## Task objective:
Filter the listing down to the lines containing the word "agent".

## Dataset entries:
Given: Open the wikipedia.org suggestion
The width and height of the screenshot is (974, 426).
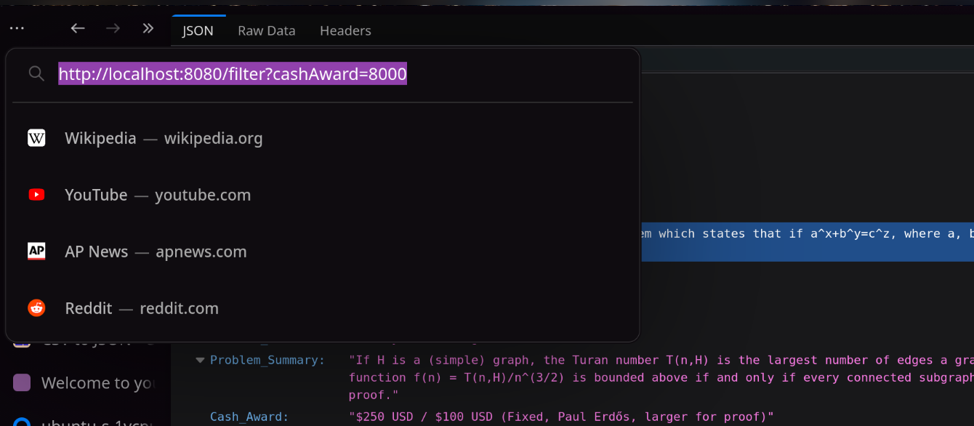Looking at the screenshot, I should click(164, 138).
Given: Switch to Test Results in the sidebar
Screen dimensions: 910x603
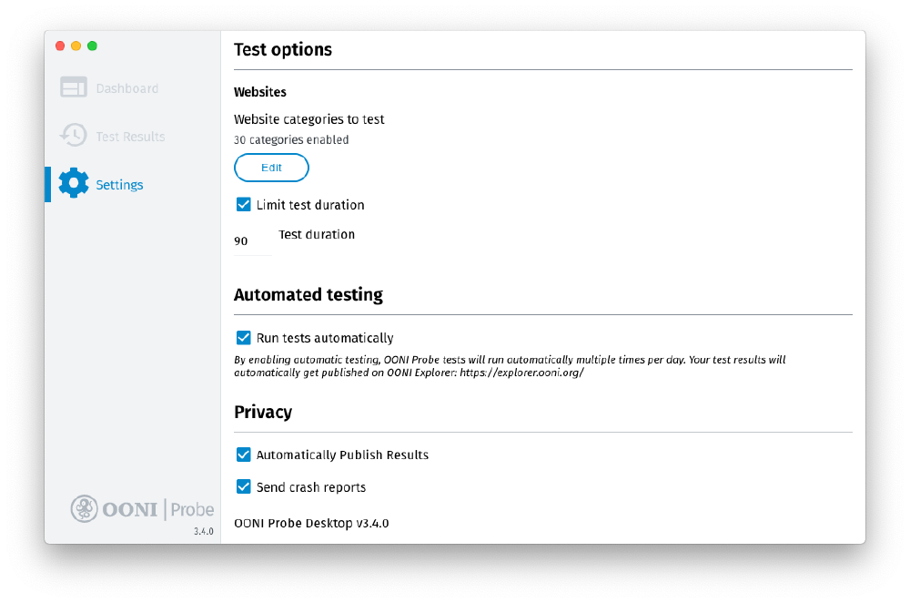Looking at the screenshot, I should click(129, 135).
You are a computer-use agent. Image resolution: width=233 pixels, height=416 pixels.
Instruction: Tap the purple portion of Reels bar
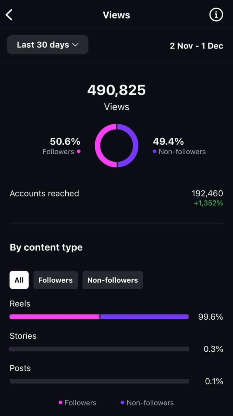point(144,317)
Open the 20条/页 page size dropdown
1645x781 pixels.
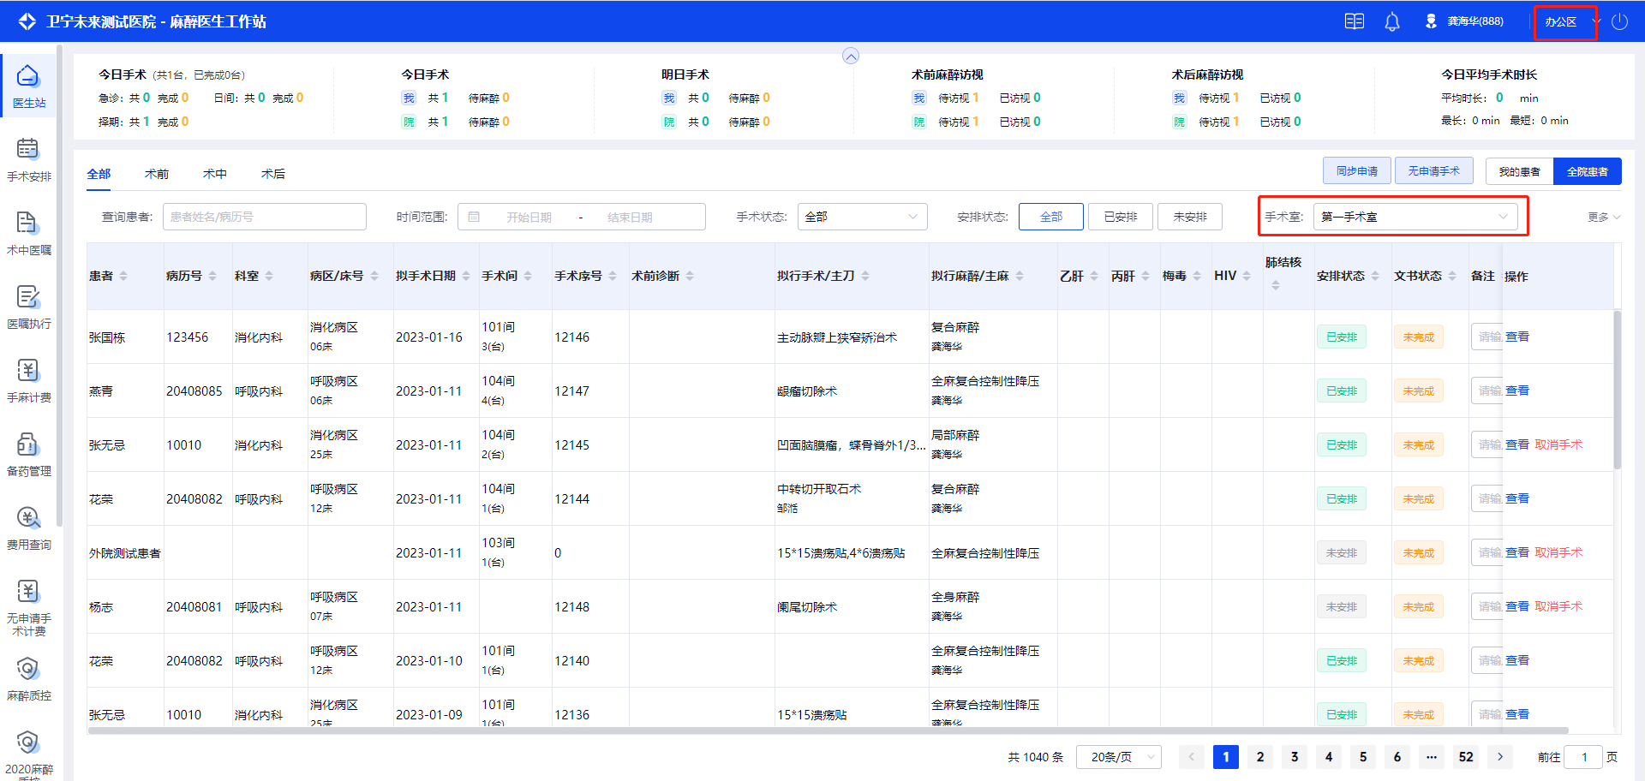[1119, 757]
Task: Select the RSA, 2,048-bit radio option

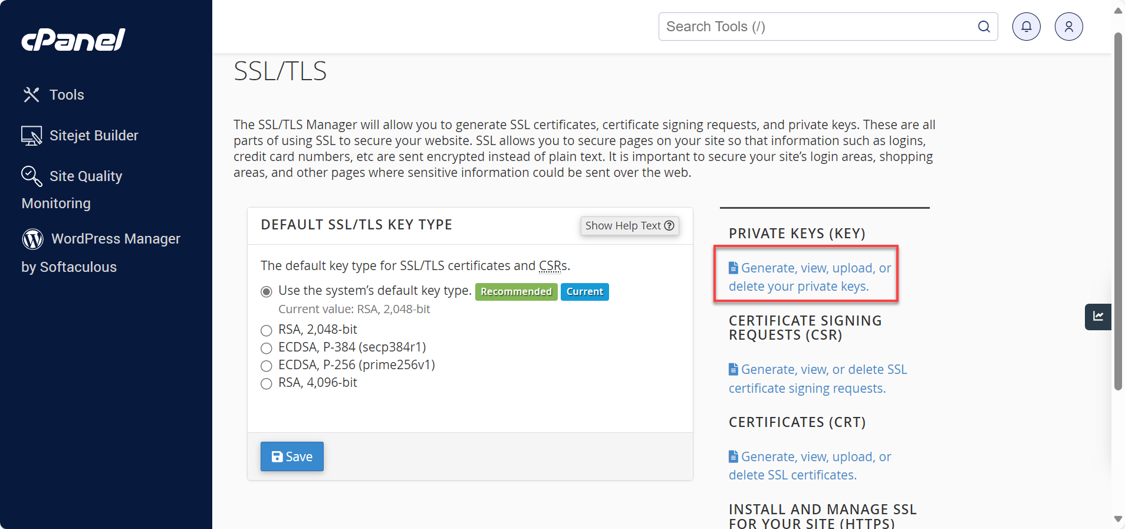Action: coord(267,330)
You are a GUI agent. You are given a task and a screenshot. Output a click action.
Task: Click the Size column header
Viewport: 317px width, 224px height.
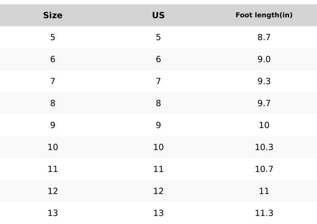coord(53,16)
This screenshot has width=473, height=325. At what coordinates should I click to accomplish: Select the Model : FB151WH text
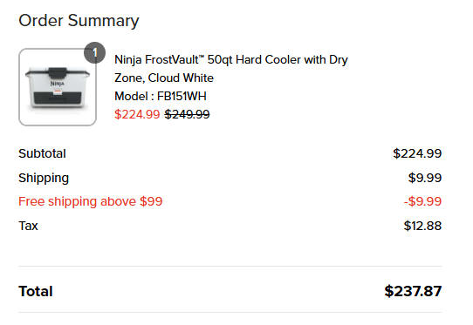tap(161, 97)
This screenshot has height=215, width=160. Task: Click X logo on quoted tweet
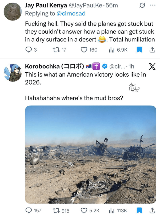tap(152, 67)
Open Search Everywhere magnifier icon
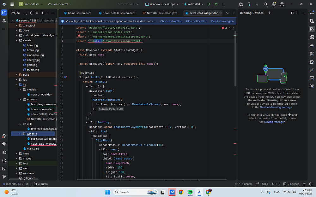Viewport: 316px width, 197px height. click(265, 4)
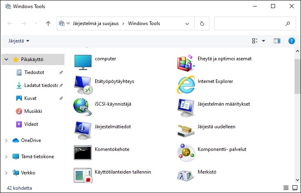The image size is (301, 193).
Task: Open the Internet Explorer icon
Action: [x=186, y=85]

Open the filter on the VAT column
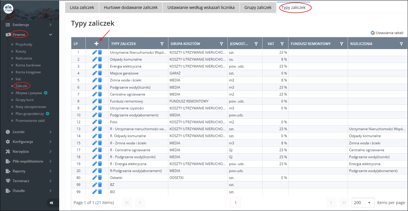click(282, 44)
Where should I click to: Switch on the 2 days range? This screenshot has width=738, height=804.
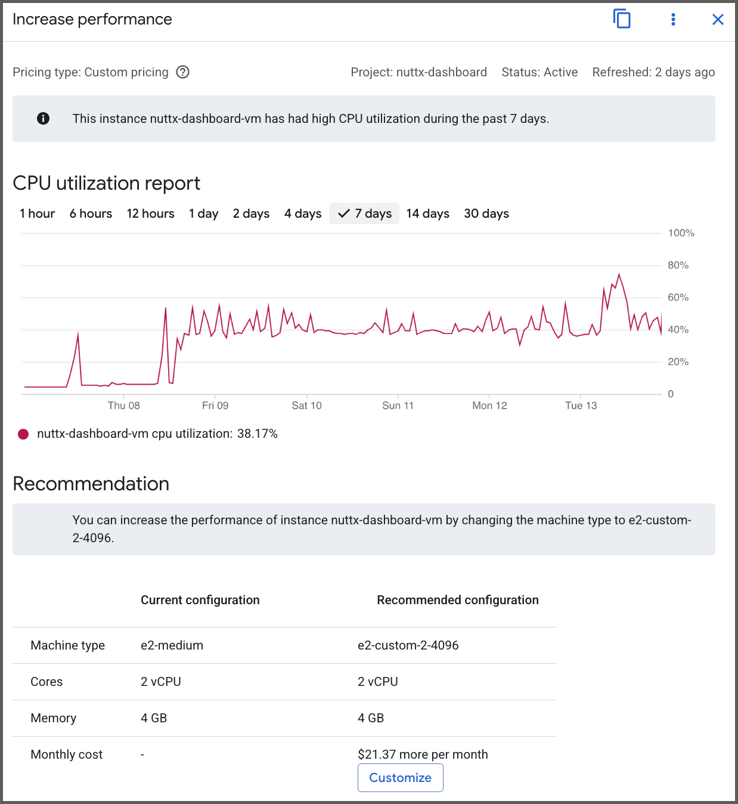pos(251,213)
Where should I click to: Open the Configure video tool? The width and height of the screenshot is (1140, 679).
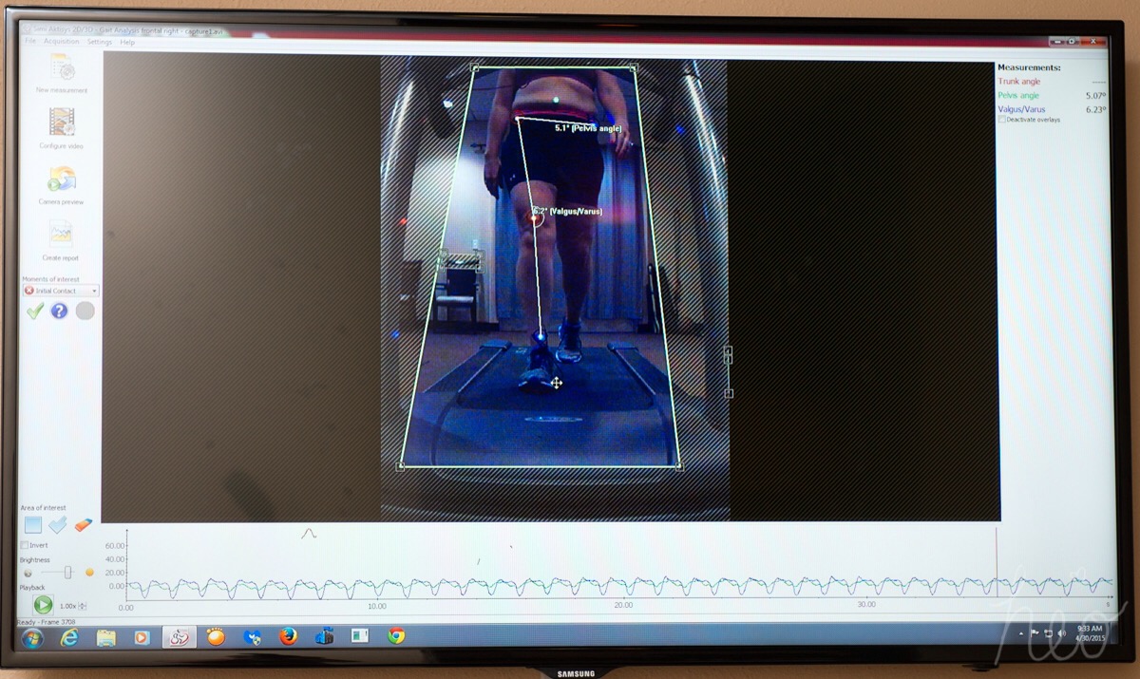point(62,123)

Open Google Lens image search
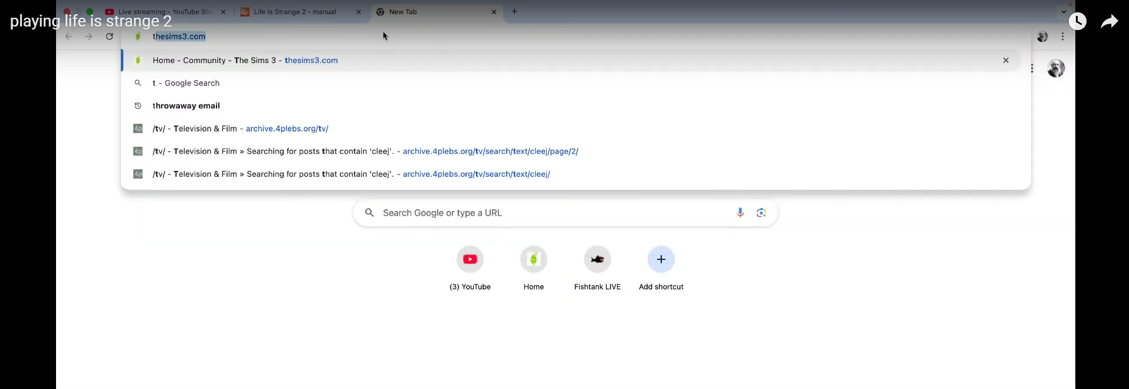point(761,213)
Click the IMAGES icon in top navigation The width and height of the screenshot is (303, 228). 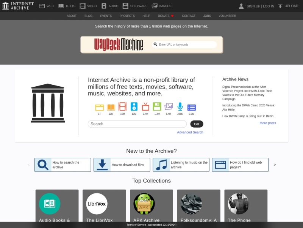coord(154,6)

## Solution to this problem:
You are a computer-use agent. Image resolution: width=233 pixels, height=416 pixels.
You are a GUI agent. You are given a task and a screenshot. Output a click action.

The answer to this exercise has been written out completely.